There were certainly some strengths and limitations to this study. The test they conducted if Vitamin C is better used as a prophylactic or a treatment did answer their purpose to some extent. They did find that it is better used as a combination of treatment and prophylactic. However, they also did find that gradually increasing dosage will improve resistance to the cold and other types of illnesses. The limitation that they did not answer is how much is too much? Exactly how much of a gradual increase is considered healthy with few side effects and for how long should one take Vitamin C to prevent getting the cold? Is it months or years? Also, the authors failed to provide a detailed description and size of the sample. The participants were Canadian population since that is where the study was conducted, but they failed to mention the size, age, gender, or ethnicity of the subjects. They also failed to describe the target population (Anderson et al, 1979).

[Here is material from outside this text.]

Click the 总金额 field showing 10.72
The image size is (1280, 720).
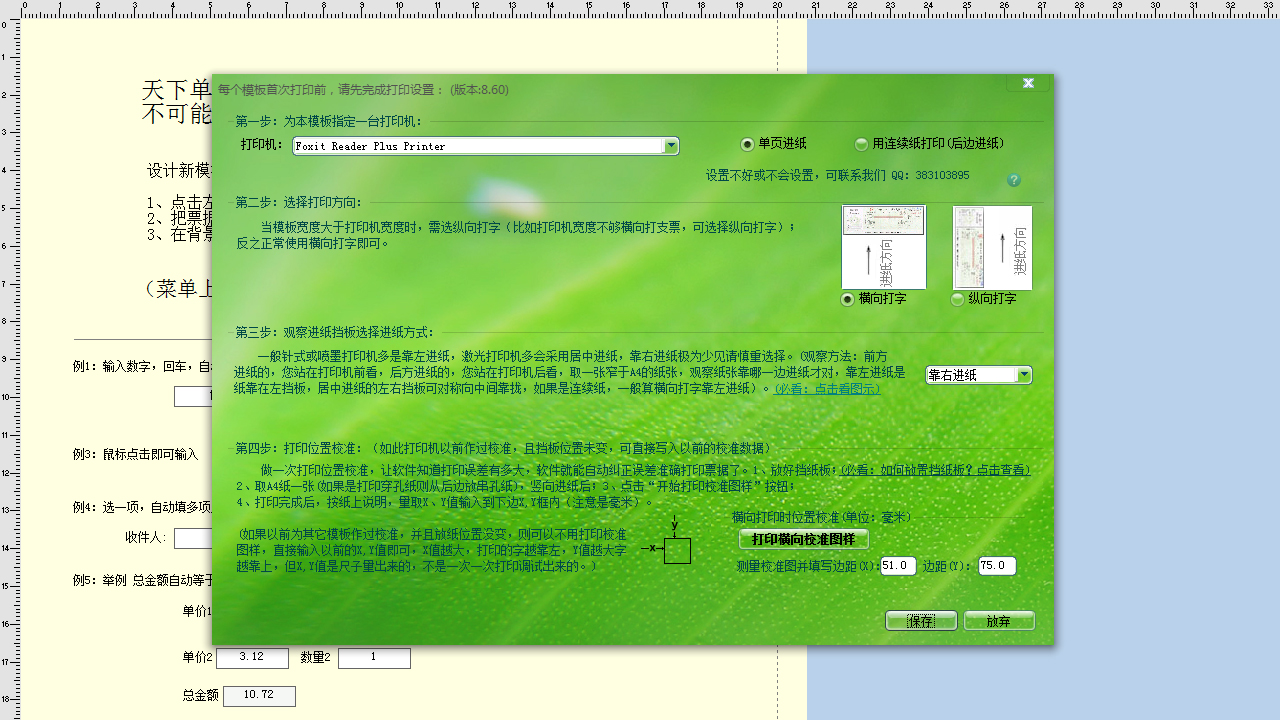click(x=259, y=696)
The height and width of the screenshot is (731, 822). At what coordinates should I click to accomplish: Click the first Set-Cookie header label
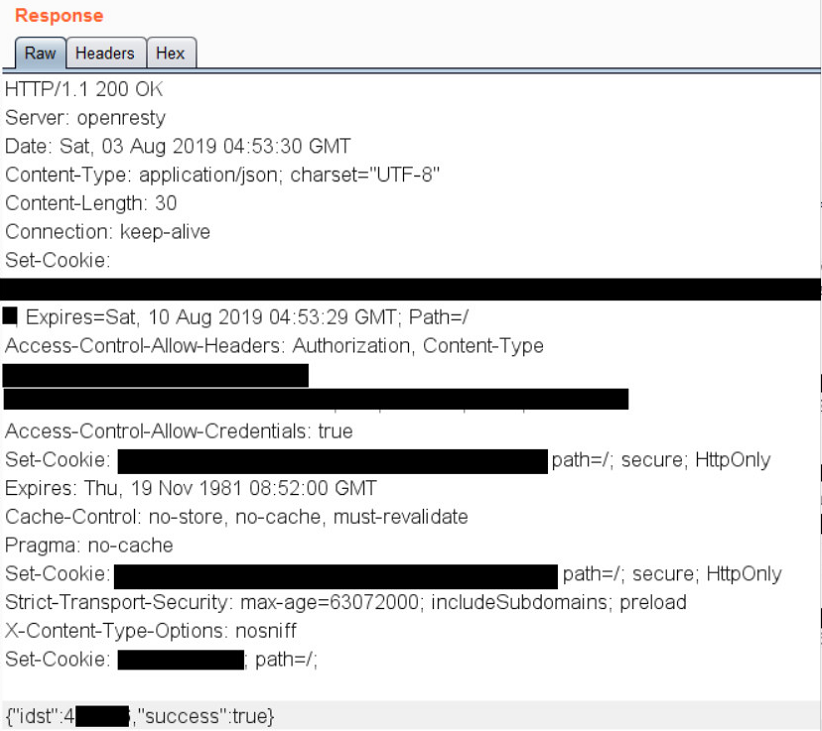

Review of Literature- Takkouche, Regueira-Mendez, Garcia-Closas, Figueiras, and Gestal-Otero

The purpose of this study was to address the question of whether a high intake of vitamin C and zinc in the regular diet has any preventative effect on the development of colds. It was set up as a cohort study in a population of 4,272 full-time faculty and staff from five Spanish universities (Takkouche, Regueira-Mendez, Garcia-Closas, Figueiras, and Gestal-Otero, 2001). Participants were 21-65 years old with no asthma or chronic obstructive pulmonary disease. Their daily intake of vitamin C and zinc was assessed by a food frequency questionnaire, and subjects were traced for one year to identify episodes of common cold that occurred in the population (Takkouche et al., 2001). The study found that there was no relationship between the intake of vitamin C or zinc and the occurrence of the common cold in the amounts typically consumed in the daily diet (Takkouche et al., 2001).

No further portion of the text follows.